→ TRY IT
Copy exactly, no pictures: every line from the one that contains "Task: Click the candidates Search field" through the end of the entries below.

_ _ _ _

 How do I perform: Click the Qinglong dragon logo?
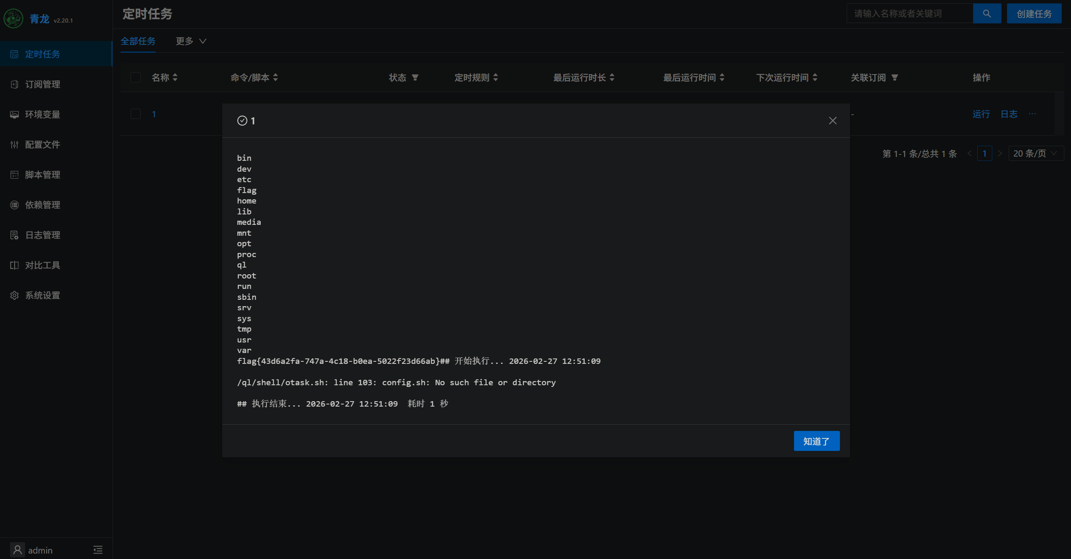tap(13, 19)
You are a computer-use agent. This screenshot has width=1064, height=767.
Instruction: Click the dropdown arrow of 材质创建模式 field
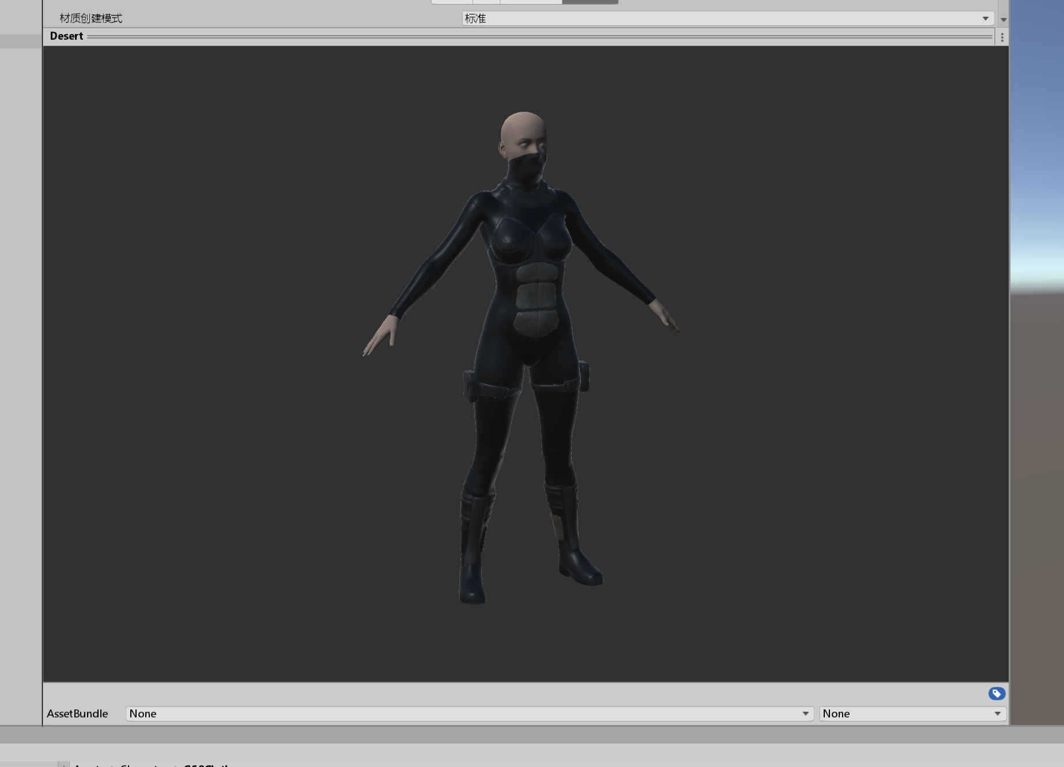point(987,18)
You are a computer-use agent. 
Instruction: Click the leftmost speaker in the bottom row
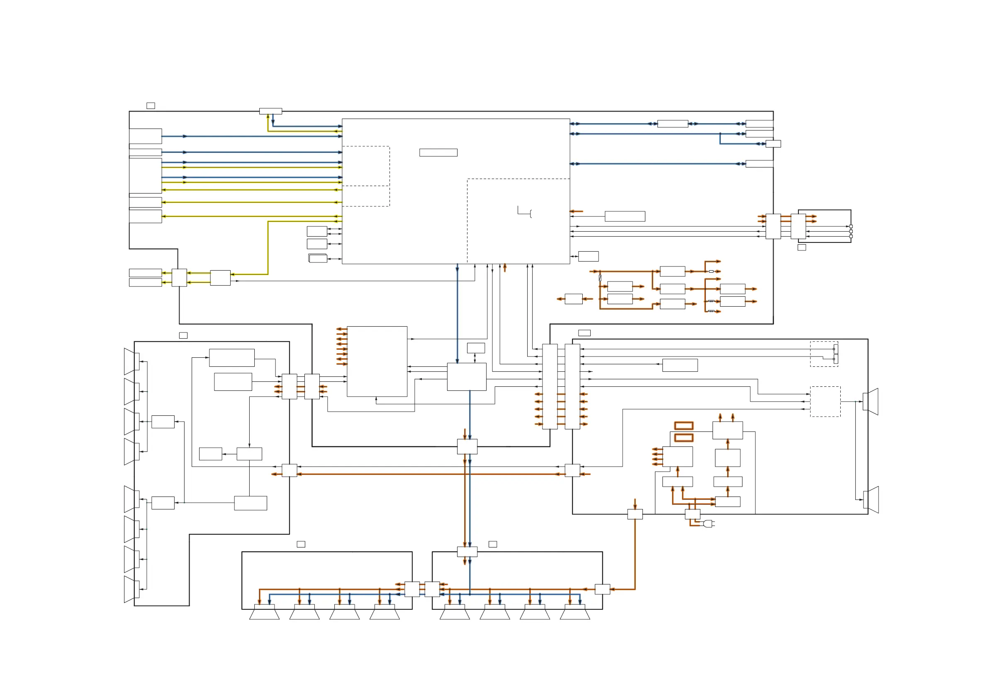(264, 612)
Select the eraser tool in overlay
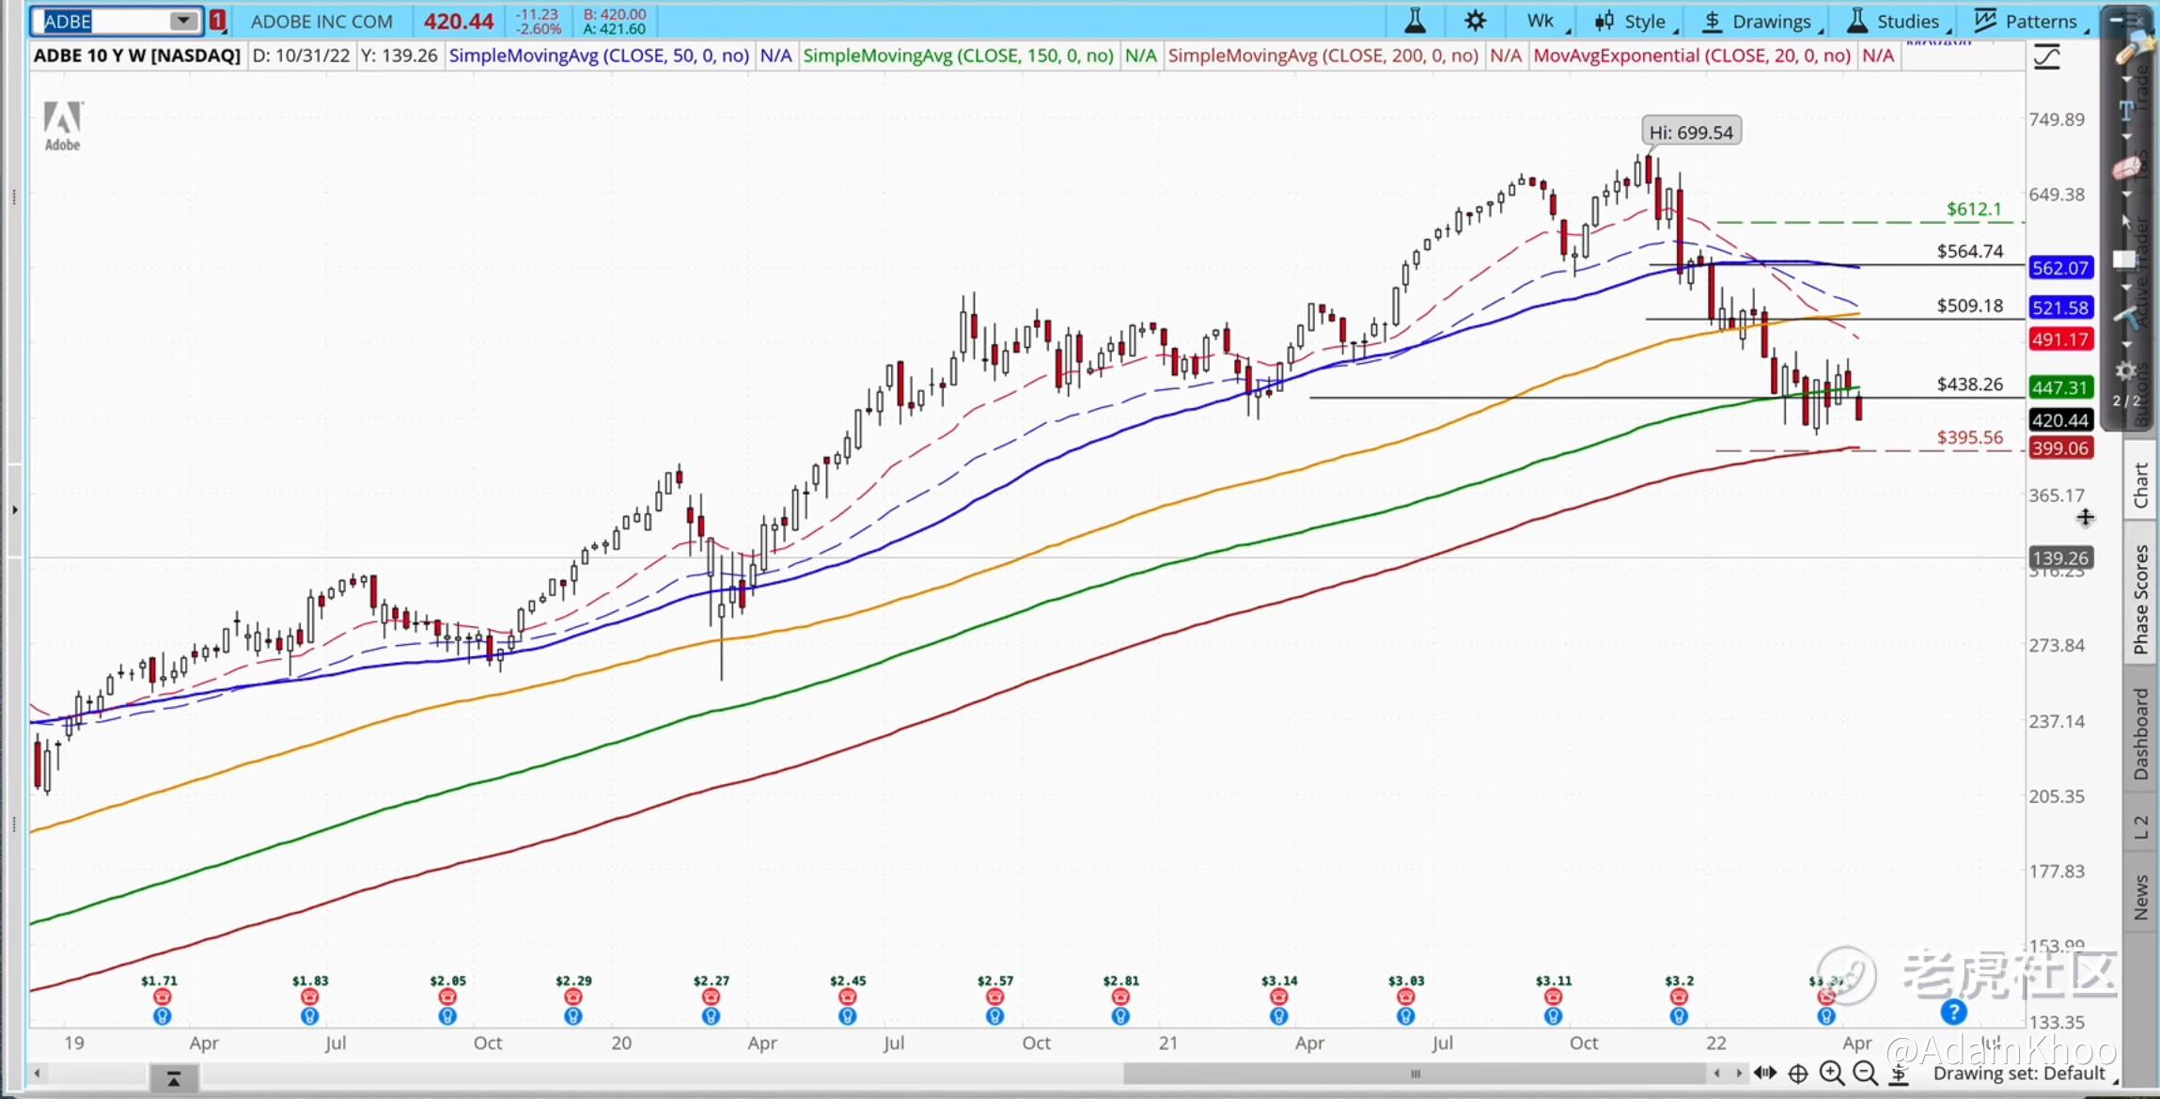The height and width of the screenshot is (1099, 2160). (x=2126, y=169)
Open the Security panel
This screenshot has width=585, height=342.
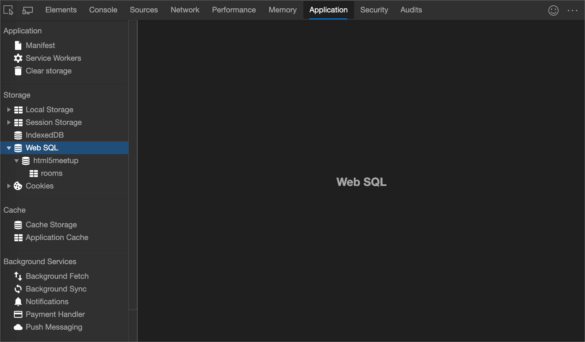coord(374,10)
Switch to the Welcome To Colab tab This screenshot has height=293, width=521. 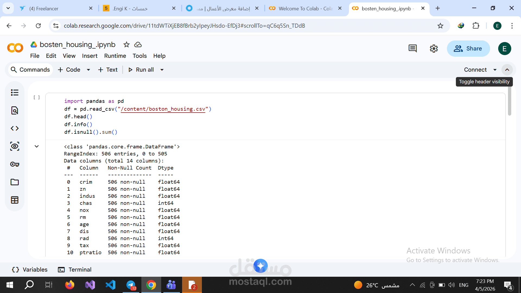point(301,8)
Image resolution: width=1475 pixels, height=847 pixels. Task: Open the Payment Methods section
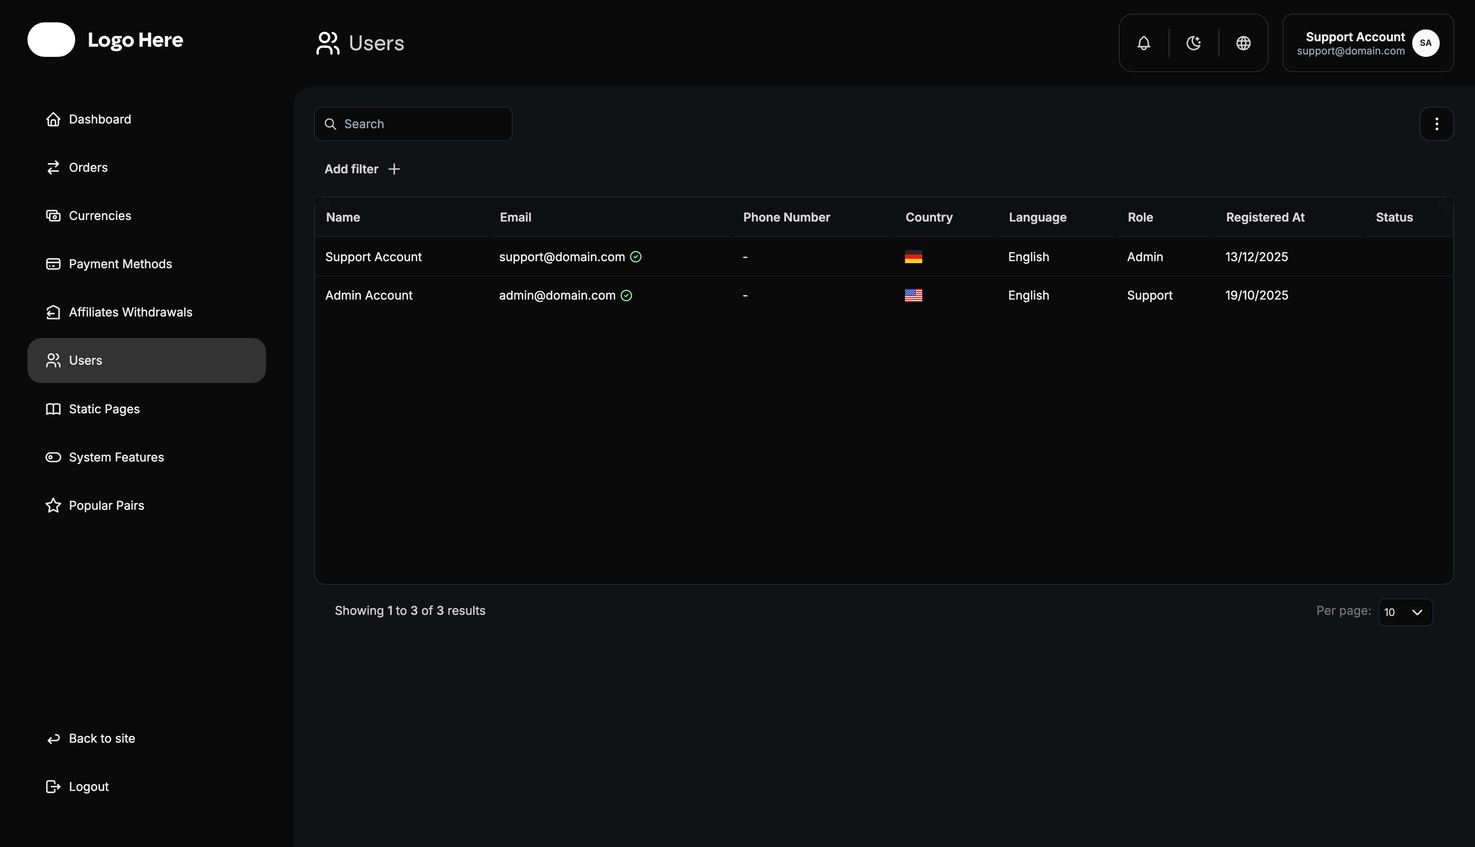click(x=120, y=264)
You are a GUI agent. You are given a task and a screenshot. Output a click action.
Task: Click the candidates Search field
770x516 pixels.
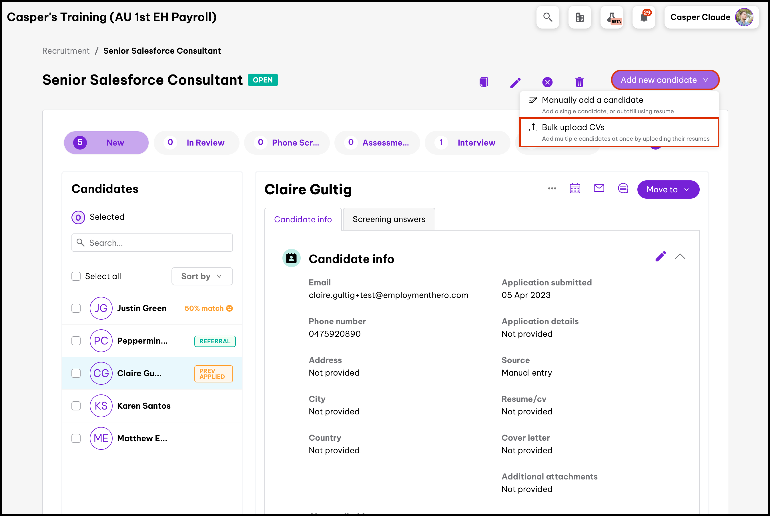(152, 243)
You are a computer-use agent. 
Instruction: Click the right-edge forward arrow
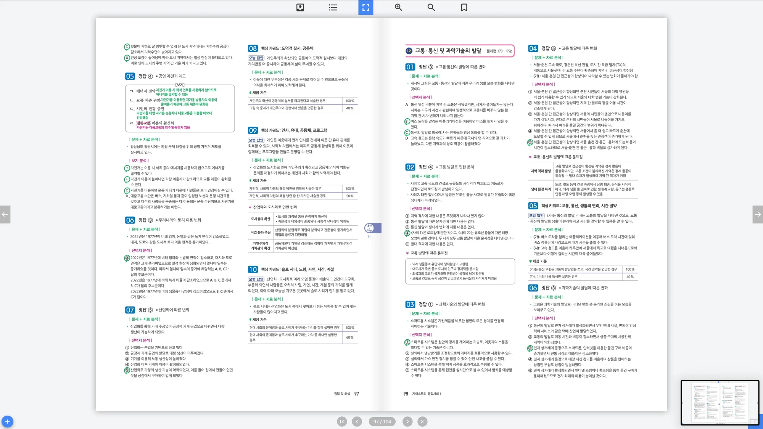pos(758,214)
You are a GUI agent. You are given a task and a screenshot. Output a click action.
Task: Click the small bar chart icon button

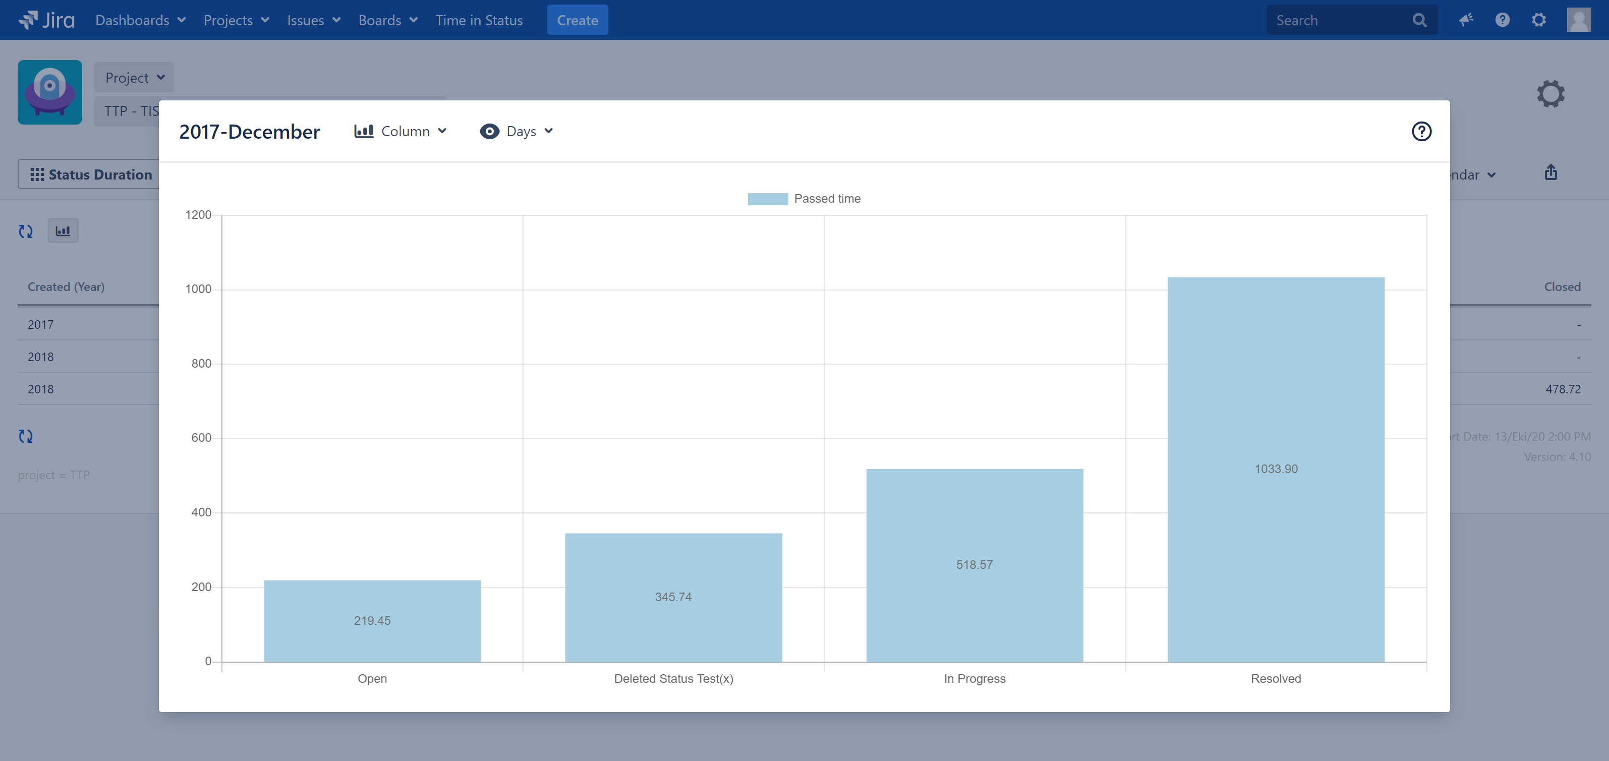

_ _ _ _

→ WRITTEN SOLUTION
Task: Click the candidates Search field
770x516 pixels.
(152, 243)
You are a computer-use agent. 
Instruction: Click the right-edge forward arrow
pos(758,214)
You are a GUI agent. You are given a task and a screenshot. Output a click action.
Task: Click the small bar chart icon button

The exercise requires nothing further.